Après trois ans de guerre, un point demeure inchangé : quiconque veut déplacer les frontières par la force met en péril notre ordre de paix. Les frontières ne doivent pas être déplacées par la force. Ce principe doit s’appliquer à tout moment et partout, pour tout le monde. Une victoire de la Russie ou un effondrement de l’Ukraine n’apporteraient ainsi non pas la paix, mais compromettraient davantage la paix et la stabilité, en Europe comme au‑delà. La paix ne pourra être acquise que si la souveraineté de l’Ukraine est garantie. Aussi, une paix dictée ne recevra‑t‑elle jamais notre soutien. Nous n’accepterons par ailleurs aucune solution qui aurait pour résultat le découplage de la sécurité européenne et de la sécurité américaine, car cela ne profiterait qu’à une personne : le Président Poutine.
Nous, les Européens, défendrons ces intérêts avec assurance et détermination lors des prochaines négociations. Ce sont nous, les Européens, qui soutenons le plus l’Ukraine, et nous le ferons aussi longtemps que cela sera nécessaire.

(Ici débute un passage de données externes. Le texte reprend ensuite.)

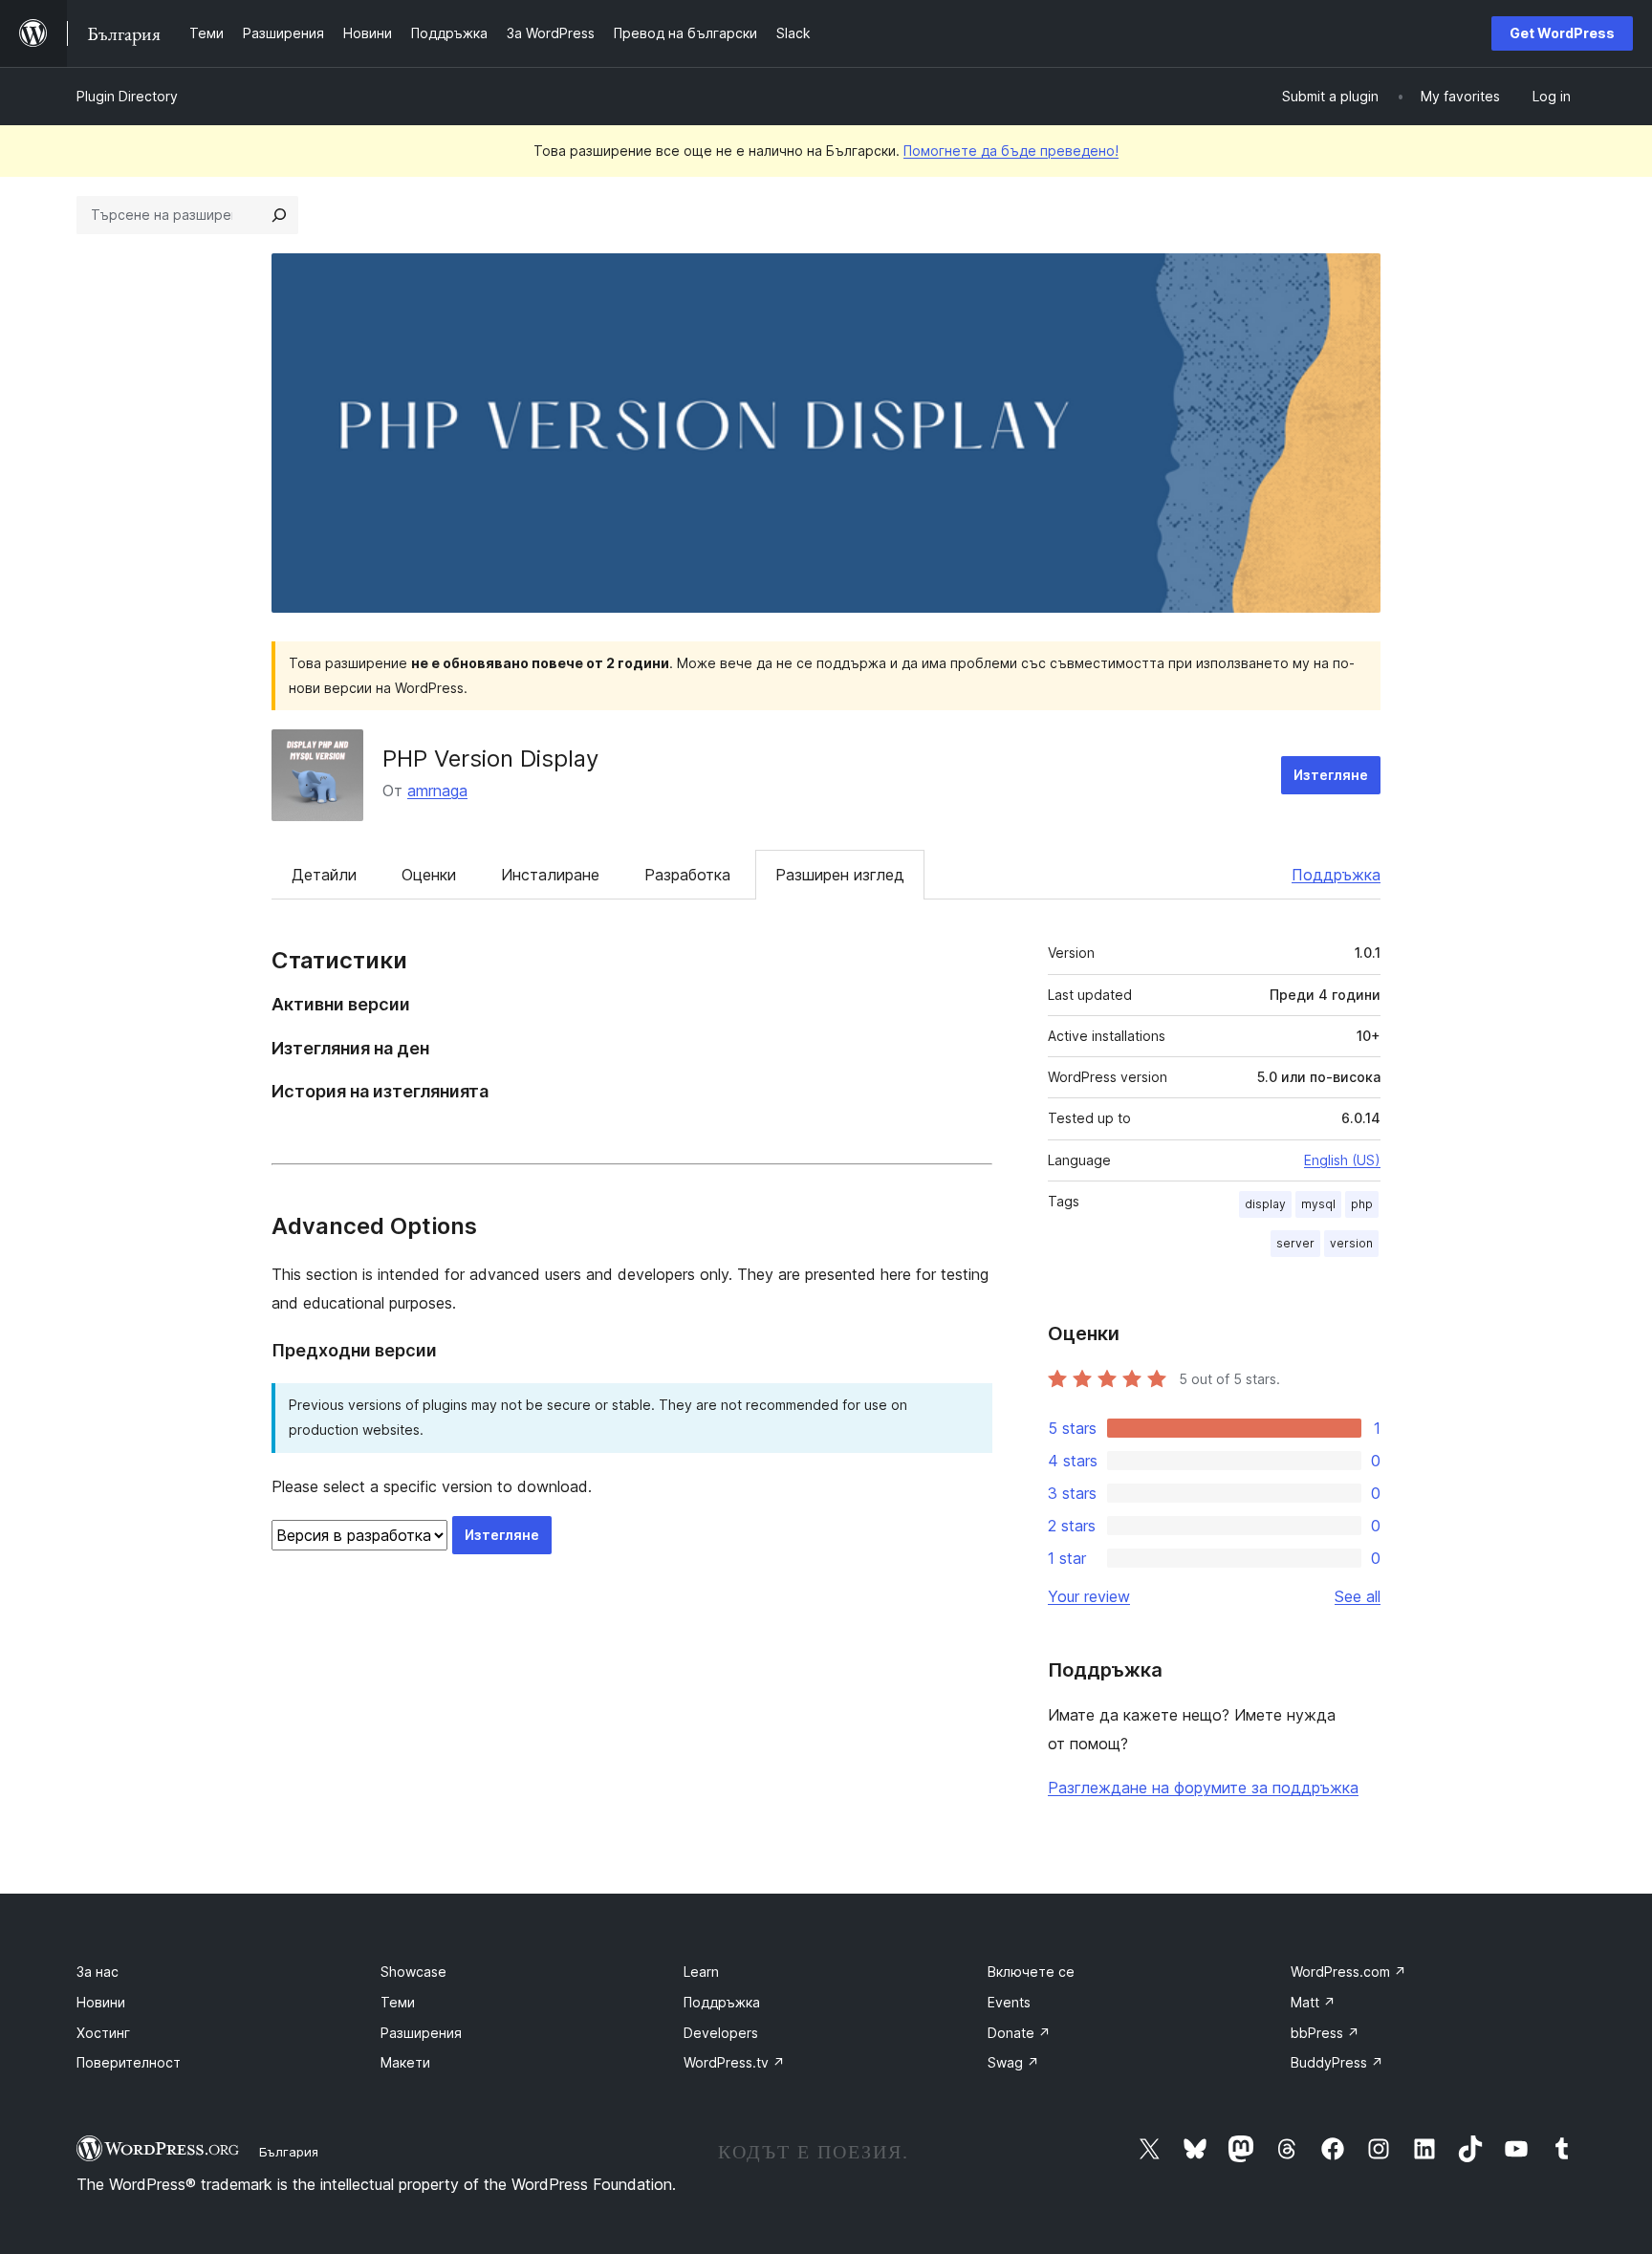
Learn (701, 1971)
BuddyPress (1337, 2062)
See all (1357, 1596)
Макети (405, 2062)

Ce « aussi longtemps que cela sera nécessaire » ne deviendra d’ailleurs pas caduc une fois que les armes se seront tues. L’Ukraine devra disposer à l’issue de chaque solution négociée de forces armées lui permettant de se défendre face à toute nouvelle agression russe. Cela représentera un énorme défi sur les plans financier, matériel et logistique. À elle seule, l’Ukraine ne sera pas en mesure d’assumer cette tâche à court terme. À cet égard, on a encore besoin de nous, les Européens, mais aussi des partenaires transatlantiques et internationaux de l’Ukraine, à l’image de ce que nous avons fait jusqu’à présent en assumant de lourdes charges ensemble.
Selon l’Institut d’économie mondiale, les États‑Unis et l’Allemagne sont de loin les principaux soutiens de l’Ukraine. En chiffres absolus, les États‑Unis occupent la première place. Mais par rapport à leur puissance économique, le soutien allemand est quatre fois plus élevé que le soutien américain. Il s’agit là d’une répartition des charges effective entre partenaires au sein de l’Alliance ainsi qu’amis. Cette répartition, nous voulons la maintenir. C’est le but, par exemple, du crédit du G7 à hauteur de 50 milliards de dollars.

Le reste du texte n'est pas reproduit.